With all of Costa Rica’s natural wonders and friendly people, why would you pick another place to be? Yes, there are drawbacks to living here. Convenience is not a word that translates. Things that we are accustomed to in our home countries are either not available here or done very slowly. 


I once lost a license plate on my vehicle and thought it would be an easy process to replace it. Well, it was not complicated but it was certainly not a fast process. After hiring a lawyer and writing out a statement about it, we had to go to a “motor vehicle department “ in San José. The cost was about $250 and the time involved was two days. I thought the funniest thing was when the lawyer asked me where I lost the license plate? I just looked at him and shook my head. 


Complications in different situations are just to be expected. If you cannot ebb and flow with the processes you really will have a difficult time adjusting to life here.


Forming friendships is not easy here. I find that you get a core group of a very few friends and the others that you hang out with are just acquaintances. This is partially due to the transient nature of people moving here. I had several people tell me that they will not befriend newcomers in a deeper way because they leave. 


Along the same line as friendship challenges, it may not be obvious who is a trusted person. It seems like there are angles to everything. I once said that I generally go on a higher alert when a person who speaks English is approaching me on a deal. I still stand by that. 


I learned early that caution is very good to have. When moving here, we were sold a condo by a very slick person. After we closed the deal, the true nature of this individual, and how he lied to do business, came to light. Exposing him and his group was one thing, but having the tenacity to fight for what we were promised took lots of energy. Many people in the complex fell for his presentation and his “dream.” They found out slowly that they also were sold a bill of goods. 
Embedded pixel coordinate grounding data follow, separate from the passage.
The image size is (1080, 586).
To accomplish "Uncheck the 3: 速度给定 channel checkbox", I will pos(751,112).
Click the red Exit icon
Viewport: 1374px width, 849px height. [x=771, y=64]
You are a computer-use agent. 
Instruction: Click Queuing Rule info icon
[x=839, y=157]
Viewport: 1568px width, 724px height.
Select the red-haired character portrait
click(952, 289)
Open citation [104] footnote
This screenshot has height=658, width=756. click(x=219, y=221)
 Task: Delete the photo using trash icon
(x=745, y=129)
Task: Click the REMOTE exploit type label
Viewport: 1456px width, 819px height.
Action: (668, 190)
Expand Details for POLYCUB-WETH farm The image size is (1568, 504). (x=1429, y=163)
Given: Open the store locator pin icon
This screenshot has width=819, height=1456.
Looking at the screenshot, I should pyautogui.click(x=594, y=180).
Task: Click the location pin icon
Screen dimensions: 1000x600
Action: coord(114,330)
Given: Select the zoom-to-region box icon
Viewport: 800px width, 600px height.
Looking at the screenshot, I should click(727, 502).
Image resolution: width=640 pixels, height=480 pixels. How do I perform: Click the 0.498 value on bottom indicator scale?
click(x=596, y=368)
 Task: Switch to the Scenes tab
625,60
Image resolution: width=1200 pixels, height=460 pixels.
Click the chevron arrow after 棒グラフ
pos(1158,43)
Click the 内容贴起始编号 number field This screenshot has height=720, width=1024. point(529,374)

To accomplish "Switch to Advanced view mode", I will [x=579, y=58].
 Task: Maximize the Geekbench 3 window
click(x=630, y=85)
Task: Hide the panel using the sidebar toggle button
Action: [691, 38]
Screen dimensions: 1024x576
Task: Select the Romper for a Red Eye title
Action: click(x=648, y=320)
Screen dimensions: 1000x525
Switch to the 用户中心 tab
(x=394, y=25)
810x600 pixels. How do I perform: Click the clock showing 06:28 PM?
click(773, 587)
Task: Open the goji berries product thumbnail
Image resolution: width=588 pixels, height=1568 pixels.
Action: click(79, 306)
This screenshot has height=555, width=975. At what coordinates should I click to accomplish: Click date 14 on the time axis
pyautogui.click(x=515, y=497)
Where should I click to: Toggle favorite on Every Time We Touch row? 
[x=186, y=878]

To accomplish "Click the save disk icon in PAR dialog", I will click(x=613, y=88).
This didn’t stop the developer, as well as some other residents from defaming and slandering me in the community and region. However, right is right and prevails. I could have taken every one of them to the courts for these attacks, because here in Costa Rica slander and defamation are criminal acts. In future articles I want to explore the aspects of slander and defamation. Many tell me that if you get sued for saying things and you are right, you will prevail. That is not what I have been told by the legal community. 


After looking into this person and the development group, I found many others in different areas of Guanacaste and the Flamingo region had also been unfairly dealt with, if not fraudulently. It was useless to go after these guys and bring them to legal justice. I did find that the media was a great tool in exposing them. 


I have brought this situation up in the past. Why am I bringing it up again? Well, now this community is thriving even though the developer, once he was exposed again, made promises that will not come to fruition. Currently he is involved in a large project in Liberia. 


The construction boom brings in people who are here to make a buck and may be very unscrupulous in their dealings. We drive by many property gates that were erected during past real estate booms that are very beautiful, but there is nothing behind them. Someone got screwed in these deals. Caution is very necessary here. Jumping before you look can result in a bad situation.


With all of the above said, I still think that Costa Rica is a fantastic place not only to visit but to reside. The ability to get away from it all and relax on a beach that isn’t crowded is blissful. Spend the time to see the country … see it all. Every corner and road not taken harbors natural beauty.


Yes, there are cautions that need to be taken. Trust your gut in situations. If something seems wrong, question it two or three times. Don’t jump into something that you think is a deal without due diligence.